**Instructions to follow:**
Only the lines from the top of the data through the line with "Why Raw (1834, 437)" should be repeated, each exactly as written.

====== Records ======

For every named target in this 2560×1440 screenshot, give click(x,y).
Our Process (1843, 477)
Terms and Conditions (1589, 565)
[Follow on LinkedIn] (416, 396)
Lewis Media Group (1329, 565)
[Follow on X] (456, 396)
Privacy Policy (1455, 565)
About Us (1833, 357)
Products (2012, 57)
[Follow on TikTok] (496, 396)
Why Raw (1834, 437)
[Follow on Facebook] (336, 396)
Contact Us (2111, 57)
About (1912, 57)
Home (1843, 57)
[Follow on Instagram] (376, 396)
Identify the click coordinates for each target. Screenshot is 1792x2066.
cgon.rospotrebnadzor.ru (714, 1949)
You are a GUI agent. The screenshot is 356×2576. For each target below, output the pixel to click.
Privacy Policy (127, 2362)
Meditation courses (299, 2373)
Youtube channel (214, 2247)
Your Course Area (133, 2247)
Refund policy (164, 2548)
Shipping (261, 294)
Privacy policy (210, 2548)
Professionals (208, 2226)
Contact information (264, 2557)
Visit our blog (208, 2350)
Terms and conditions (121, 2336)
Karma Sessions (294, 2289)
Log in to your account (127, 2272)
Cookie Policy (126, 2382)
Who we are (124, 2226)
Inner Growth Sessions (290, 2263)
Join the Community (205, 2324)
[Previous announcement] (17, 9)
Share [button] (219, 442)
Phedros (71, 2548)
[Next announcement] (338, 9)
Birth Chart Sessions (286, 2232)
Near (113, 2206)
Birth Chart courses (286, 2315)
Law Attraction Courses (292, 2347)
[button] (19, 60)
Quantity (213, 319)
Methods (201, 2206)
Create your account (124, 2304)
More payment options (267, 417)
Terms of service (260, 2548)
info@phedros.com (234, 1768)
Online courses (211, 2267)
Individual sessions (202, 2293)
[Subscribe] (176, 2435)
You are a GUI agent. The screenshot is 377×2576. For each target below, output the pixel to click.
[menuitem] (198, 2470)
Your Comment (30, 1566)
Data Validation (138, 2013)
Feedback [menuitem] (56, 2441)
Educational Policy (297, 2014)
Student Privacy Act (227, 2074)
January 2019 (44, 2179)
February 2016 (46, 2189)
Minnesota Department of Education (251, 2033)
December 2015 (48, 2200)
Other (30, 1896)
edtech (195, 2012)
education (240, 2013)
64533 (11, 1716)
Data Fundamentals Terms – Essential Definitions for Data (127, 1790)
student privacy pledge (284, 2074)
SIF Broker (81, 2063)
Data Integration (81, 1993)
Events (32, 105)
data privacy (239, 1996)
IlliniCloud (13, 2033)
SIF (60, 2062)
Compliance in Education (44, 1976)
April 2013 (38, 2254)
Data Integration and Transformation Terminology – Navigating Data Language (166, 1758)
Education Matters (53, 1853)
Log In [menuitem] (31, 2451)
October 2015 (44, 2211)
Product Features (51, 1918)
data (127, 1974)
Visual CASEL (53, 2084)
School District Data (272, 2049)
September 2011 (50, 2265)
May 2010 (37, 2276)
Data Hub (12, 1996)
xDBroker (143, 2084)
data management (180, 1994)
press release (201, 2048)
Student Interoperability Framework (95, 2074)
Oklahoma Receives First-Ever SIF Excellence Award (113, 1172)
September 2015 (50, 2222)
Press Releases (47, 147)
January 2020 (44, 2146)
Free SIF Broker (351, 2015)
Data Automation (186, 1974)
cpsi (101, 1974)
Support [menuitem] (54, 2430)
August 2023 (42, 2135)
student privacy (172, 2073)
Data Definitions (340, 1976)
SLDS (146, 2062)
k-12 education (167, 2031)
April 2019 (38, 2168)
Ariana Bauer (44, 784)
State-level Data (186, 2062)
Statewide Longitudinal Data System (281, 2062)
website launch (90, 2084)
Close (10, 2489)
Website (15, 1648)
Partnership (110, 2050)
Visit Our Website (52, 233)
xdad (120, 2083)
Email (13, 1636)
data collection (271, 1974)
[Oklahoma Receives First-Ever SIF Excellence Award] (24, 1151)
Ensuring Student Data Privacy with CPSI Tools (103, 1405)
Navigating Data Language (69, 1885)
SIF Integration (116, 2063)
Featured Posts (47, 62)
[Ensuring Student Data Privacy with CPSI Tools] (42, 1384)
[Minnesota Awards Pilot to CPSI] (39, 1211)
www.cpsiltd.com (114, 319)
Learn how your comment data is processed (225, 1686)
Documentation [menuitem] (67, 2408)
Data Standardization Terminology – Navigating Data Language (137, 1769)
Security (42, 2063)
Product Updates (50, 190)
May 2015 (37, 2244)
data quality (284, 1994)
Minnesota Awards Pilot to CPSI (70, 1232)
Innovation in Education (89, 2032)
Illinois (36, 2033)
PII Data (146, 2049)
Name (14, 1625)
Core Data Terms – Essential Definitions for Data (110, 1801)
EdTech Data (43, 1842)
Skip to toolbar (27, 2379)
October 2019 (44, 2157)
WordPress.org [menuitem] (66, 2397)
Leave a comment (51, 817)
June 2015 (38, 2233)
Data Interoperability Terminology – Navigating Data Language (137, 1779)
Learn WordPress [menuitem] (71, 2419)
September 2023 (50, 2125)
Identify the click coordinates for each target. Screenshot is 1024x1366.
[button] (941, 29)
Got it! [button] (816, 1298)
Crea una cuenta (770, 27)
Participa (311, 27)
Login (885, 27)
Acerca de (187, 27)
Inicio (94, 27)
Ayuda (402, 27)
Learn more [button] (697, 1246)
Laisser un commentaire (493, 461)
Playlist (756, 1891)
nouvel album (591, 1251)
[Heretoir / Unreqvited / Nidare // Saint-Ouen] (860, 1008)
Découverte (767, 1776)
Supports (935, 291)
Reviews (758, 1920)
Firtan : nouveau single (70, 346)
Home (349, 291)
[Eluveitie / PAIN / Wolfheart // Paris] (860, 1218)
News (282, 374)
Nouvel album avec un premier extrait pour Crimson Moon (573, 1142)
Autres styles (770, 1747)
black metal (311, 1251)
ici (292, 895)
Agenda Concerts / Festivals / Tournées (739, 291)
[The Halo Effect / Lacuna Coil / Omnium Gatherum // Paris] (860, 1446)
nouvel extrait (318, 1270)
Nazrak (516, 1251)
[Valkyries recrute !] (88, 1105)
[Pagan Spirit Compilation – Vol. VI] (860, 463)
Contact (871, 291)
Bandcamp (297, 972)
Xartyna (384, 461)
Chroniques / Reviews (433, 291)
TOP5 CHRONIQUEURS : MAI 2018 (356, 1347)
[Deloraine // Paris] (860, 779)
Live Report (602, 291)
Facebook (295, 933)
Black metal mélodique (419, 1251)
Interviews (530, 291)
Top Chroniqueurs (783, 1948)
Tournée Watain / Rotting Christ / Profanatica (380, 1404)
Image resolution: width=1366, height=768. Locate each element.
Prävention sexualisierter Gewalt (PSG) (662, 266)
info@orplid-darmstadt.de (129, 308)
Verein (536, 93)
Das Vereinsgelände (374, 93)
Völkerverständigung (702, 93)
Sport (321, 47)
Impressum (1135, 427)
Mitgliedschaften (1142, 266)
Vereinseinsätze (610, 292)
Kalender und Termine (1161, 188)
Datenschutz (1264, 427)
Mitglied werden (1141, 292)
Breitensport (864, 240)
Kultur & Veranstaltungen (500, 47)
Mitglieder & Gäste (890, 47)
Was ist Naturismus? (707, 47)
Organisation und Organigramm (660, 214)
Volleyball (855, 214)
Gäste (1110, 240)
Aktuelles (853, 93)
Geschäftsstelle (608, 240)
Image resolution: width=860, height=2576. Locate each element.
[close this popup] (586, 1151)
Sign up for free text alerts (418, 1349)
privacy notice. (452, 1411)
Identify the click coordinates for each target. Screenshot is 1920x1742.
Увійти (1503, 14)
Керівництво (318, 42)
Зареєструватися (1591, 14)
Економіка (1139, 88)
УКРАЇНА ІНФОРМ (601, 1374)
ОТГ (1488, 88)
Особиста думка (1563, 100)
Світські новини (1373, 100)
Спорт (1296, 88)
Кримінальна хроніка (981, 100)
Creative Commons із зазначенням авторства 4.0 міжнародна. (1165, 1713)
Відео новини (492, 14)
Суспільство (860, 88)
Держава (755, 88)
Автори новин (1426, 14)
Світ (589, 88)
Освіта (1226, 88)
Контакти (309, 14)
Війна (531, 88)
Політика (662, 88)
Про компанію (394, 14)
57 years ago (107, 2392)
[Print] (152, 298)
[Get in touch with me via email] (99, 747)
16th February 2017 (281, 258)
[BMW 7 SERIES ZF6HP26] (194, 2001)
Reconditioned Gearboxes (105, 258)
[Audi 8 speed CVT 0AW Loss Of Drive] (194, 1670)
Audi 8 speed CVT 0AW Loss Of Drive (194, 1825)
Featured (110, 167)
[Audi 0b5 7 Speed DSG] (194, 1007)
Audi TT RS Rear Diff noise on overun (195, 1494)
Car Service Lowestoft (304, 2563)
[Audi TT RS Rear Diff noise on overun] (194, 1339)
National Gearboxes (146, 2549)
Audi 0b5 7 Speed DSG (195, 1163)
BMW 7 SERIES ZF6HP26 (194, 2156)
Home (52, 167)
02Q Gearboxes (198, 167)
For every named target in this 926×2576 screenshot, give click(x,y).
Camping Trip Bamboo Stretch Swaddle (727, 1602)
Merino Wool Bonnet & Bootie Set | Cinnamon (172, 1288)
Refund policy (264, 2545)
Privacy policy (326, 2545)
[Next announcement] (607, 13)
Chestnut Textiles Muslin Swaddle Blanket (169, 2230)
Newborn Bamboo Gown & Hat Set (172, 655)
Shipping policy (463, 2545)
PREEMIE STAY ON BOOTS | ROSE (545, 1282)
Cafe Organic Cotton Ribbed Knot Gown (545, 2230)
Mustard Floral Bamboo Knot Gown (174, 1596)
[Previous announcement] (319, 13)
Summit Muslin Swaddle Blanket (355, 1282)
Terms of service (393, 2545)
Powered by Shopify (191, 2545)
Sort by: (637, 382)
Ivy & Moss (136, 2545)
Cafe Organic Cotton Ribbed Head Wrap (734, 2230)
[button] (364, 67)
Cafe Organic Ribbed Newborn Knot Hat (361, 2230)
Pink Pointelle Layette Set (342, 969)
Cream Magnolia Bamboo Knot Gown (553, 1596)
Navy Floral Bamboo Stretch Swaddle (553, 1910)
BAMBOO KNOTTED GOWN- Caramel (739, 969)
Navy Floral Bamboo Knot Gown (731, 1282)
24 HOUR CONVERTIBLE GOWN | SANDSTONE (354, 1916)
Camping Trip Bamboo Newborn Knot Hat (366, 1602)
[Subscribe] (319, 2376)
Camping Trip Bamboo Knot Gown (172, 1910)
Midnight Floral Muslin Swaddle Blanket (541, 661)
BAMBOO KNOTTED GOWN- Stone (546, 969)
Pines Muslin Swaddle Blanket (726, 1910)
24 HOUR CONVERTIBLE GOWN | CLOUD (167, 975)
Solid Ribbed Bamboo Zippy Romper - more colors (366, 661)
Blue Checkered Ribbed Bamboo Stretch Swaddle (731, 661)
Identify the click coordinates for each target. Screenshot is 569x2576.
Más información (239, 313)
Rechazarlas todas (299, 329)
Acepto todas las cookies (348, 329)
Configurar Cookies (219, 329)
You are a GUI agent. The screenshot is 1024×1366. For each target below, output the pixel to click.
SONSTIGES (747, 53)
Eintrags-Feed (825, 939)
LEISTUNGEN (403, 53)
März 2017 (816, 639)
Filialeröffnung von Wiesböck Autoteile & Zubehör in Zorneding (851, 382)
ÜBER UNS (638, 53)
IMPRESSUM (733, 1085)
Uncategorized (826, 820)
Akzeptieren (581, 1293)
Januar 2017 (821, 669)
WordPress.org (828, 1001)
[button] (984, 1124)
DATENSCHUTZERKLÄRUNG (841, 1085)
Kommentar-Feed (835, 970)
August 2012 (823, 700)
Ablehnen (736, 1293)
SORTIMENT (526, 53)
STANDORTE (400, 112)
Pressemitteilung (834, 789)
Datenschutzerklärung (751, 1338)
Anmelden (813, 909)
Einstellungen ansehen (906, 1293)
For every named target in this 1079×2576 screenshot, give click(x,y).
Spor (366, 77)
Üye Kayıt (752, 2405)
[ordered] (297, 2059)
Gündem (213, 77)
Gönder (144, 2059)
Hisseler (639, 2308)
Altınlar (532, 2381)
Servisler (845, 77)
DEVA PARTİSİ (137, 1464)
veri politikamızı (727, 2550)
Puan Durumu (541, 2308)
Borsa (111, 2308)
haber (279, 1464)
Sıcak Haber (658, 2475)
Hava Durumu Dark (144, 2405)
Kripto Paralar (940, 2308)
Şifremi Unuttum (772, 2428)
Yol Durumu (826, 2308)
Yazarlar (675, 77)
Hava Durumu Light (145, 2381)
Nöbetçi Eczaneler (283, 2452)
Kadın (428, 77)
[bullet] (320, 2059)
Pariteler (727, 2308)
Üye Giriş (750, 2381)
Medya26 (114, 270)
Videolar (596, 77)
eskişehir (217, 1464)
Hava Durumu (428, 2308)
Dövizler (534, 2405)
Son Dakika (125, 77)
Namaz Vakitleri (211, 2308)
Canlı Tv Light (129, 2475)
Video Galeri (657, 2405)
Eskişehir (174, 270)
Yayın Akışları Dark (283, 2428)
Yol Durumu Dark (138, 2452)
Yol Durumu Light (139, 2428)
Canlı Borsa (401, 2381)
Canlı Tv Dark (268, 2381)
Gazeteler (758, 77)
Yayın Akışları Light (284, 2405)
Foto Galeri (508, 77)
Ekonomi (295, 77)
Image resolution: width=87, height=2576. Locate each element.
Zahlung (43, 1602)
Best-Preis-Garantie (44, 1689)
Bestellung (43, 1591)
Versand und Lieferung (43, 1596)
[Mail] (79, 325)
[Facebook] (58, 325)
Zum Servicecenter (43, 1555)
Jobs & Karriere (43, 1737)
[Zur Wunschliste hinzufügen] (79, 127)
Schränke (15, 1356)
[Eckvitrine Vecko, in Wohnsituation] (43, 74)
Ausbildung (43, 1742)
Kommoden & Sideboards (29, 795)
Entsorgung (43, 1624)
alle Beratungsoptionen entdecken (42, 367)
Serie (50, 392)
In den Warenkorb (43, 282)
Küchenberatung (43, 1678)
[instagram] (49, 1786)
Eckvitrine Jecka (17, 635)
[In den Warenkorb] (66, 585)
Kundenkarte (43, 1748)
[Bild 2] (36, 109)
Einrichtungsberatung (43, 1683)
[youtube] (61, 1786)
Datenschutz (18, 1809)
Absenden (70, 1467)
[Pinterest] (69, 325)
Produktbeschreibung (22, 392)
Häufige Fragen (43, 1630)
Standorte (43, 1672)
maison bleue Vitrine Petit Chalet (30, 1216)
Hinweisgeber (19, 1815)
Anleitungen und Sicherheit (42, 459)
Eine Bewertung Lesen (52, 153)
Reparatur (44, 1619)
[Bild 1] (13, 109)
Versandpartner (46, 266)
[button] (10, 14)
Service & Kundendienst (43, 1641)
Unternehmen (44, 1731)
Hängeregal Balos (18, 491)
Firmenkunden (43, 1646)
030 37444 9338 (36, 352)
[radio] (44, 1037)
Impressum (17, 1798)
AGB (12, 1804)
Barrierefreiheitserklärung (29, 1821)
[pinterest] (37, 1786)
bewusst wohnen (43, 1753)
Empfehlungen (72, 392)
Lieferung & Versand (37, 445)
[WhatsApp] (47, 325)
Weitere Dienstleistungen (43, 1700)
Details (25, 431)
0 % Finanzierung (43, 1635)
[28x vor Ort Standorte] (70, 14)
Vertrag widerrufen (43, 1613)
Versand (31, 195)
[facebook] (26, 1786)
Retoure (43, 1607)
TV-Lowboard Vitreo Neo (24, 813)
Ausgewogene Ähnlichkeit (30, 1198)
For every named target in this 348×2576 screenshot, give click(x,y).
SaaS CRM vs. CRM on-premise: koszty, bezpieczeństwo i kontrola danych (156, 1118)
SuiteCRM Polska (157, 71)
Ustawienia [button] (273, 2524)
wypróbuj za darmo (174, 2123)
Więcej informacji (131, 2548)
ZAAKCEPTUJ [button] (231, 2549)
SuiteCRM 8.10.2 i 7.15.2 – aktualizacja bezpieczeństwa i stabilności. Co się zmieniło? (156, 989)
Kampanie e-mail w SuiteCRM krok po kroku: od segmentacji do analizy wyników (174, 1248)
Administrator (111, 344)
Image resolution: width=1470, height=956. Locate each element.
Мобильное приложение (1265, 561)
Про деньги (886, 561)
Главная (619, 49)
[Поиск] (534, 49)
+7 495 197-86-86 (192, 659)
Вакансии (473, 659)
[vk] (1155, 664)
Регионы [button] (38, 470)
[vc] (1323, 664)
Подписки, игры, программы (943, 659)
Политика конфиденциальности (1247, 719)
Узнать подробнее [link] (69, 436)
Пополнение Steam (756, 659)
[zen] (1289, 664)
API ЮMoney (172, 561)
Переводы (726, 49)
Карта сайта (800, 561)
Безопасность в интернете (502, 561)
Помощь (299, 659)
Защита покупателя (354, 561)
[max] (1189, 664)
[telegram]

======

**Answer space:**
For every named target in this 2560×1440 screenshot, give click(x,y).
Our Process (1843, 477)
Terms and Conditions (1589, 565)
[Follow on LinkedIn] (416, 396)
Lewis Media Group (1329, 565)
[Follow on X] (456, 396)
Privacy Policy (1455, 565)
About Us (1833, 357)
Products (2012, 57)
[Follow on TikTok] (496, 396)
Why Raw (1834, 437)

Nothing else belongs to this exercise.